With only a couple of members of the public present, one of whom the Waverley Web understands was snoozing – just going to prove the not so old adage, You snooze, you lose! – and the other a parish councillor’s husband – a man who never dares utters a word – Alfold PC is as close as you can get to the KGB outside of The Kremlin!
Alfold Parish Council, on the Surrey/Sussex border, has demonstrated repeatedly over the years, that it can do whatever it likes, without any complaint from the public. Why? You may well ask! Because nobody attends the Alfold parish council meetings: meeting dates aren’t advertised on the Alfold Village Network, the font of all knowledge about Alfold. Neither have the meeting Minutes appeared since October 2020! Presumably, the Clerk can’t be arsed to inform the public … Or maybe Alfold parishioners simply don’t care what goes on in their locale. But, as far as Alfold Parish Council is concerned, they stand by that old Navy adage of Mind over Matter: We [the Parish Council] don’t mind and they [the residents] don’t matter!
Perhaps all the newcomers flooding into Alfold’s ever-expanding new developments will pick Alfold PC up by its fraying bootlaces and shake it until it rattles? Even the football club has been taken on by players from as far afield as Crawley Town? What’s local about that and, more pertinently – how the hell did that happen?
It appears to some who have contacted us, that Alfold Parish Council has gone to pot under the ‘leadership’ – we use the word advisedly, you understand – of Penny Main since the former chairman left. Talk about grabbing the Main Chance!
We understand from a villager, who heard it on the grapevine, that Cllr Deanus’s little indiscretion met with stony silence. Except for Cllr ‘Little Britain’ who bemoaned all the noise emanating from the aerodrome. No doubt little Britain would love for Waverley Borough Council to OWN the Aerodrome. Then he could leverage his influence to show them what’s what!
Come back Beverley ‘Crystal Tipps’ Wedall all is forgiven! After all, it can’t be nearly as much fun running Guildford MP Angela Richardson’s office as it was laundering all that ‘Protect Our Waverley’ money to stop the development at Dunsfold? A bid that delayed development there for three years, peed off Trinity College Cambridge – and heavily influenced the College’s decision to do a heavy-duty doo-doo all over ‘Your Waverley’s Local Plan!
If Dunsfold Garden Village had got out of the starting blocks three years ago – before the advent of Covid and the New Bursar, Richard Turncoat – Alfold wouldn’t now be on schedule to quadruple in size! And who does it have to thank for that? None other than Councillor Little Britten & his cohort Bob Liars – who’s he? You might well ask as defeated, he disappeared back into the obscurity he came from! Wonder if POW ever paid Waverley’s costs?
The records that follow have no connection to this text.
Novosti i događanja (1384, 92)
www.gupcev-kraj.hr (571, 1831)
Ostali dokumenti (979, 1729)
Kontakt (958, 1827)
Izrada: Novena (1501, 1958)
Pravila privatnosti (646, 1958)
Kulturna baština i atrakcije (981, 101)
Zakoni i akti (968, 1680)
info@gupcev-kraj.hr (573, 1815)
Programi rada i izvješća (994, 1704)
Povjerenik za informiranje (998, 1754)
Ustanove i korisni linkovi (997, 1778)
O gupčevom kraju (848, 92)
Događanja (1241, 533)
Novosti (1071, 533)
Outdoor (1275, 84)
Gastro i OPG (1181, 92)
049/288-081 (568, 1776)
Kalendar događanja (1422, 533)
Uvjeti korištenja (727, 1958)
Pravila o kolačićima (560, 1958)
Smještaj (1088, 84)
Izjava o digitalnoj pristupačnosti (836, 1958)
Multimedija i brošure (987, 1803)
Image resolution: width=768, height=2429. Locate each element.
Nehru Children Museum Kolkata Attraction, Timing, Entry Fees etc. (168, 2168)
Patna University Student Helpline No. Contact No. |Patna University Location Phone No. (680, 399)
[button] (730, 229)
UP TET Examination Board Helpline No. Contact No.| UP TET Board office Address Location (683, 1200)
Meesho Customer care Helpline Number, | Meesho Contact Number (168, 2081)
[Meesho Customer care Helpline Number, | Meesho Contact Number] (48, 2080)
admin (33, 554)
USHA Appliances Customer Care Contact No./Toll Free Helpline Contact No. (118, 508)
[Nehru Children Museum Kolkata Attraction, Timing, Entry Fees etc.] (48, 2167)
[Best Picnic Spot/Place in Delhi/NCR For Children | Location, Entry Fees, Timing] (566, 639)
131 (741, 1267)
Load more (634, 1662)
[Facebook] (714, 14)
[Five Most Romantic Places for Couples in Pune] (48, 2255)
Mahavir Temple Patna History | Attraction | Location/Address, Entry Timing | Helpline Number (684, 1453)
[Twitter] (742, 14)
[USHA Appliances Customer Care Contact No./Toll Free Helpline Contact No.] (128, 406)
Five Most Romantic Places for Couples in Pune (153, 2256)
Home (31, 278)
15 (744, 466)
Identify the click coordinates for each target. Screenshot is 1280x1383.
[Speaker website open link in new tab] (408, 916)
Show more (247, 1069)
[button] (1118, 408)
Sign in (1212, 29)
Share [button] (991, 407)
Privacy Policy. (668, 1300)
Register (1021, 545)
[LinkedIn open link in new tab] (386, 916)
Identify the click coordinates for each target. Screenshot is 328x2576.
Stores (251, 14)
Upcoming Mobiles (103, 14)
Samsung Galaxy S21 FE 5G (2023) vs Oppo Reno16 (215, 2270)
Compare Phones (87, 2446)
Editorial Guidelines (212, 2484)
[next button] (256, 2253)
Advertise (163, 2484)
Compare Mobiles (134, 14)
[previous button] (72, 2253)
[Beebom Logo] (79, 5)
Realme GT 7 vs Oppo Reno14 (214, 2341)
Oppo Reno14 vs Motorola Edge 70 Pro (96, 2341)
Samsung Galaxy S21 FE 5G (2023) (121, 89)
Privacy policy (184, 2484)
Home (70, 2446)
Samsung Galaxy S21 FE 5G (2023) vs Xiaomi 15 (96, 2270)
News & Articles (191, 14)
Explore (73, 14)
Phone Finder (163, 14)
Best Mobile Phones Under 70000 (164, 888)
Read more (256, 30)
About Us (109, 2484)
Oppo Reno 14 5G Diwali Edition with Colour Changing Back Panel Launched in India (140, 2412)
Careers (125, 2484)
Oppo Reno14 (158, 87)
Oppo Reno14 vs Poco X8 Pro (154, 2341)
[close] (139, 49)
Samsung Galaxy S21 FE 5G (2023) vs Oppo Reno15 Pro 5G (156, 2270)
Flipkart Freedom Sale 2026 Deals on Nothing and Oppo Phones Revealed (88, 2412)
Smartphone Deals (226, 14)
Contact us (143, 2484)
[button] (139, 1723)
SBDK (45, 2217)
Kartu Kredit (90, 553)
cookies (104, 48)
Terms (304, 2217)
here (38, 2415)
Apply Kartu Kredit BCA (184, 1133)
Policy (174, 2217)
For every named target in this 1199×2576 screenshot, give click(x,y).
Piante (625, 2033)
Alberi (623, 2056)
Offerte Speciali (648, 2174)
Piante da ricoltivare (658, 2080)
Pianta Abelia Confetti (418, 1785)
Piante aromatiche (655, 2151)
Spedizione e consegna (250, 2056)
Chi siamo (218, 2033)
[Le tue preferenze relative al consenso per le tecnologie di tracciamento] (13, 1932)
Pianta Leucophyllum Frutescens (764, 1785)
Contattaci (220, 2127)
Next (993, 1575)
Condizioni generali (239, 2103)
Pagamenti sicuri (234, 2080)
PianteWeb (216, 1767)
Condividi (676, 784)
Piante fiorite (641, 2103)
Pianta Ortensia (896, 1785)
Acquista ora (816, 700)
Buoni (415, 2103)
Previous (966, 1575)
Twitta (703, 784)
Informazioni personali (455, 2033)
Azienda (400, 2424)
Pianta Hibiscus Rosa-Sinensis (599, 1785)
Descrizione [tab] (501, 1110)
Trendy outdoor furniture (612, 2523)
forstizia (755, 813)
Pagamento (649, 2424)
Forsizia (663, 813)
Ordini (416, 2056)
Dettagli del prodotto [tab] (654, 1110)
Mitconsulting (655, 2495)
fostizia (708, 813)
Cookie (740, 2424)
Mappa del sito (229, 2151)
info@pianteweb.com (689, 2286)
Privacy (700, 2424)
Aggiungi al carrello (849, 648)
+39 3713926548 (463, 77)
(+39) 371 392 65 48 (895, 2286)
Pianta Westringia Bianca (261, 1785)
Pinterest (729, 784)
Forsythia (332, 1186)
Thereby hangs another tale?
Meanwhile, back to ‘Your Waverley,’ which is keeping its bid quiet in the hope, it may become a ‘preferred bidder’ when Trinity College Cambridge finally gets down to spinning the roulette wheel. Where will the red ball drop this time we wonder? Who will be the new purchaser? The Chinese – in which case, hold onto your hats, because they’ll have built London’s third runway there before even thinking about asking for permission! … Or Lakshi Mittal, who might turn it into Britain’s new steel-making plant, cos there’s no denying there’s a real shortage of steel at the moment! … Or will it be George Lucas and Tom Cruise, hell-bent on filming blockbusters there? In which case, we all need to reach for our hardhats and ear muffs if the Mission Impossible franchise is anything to go by!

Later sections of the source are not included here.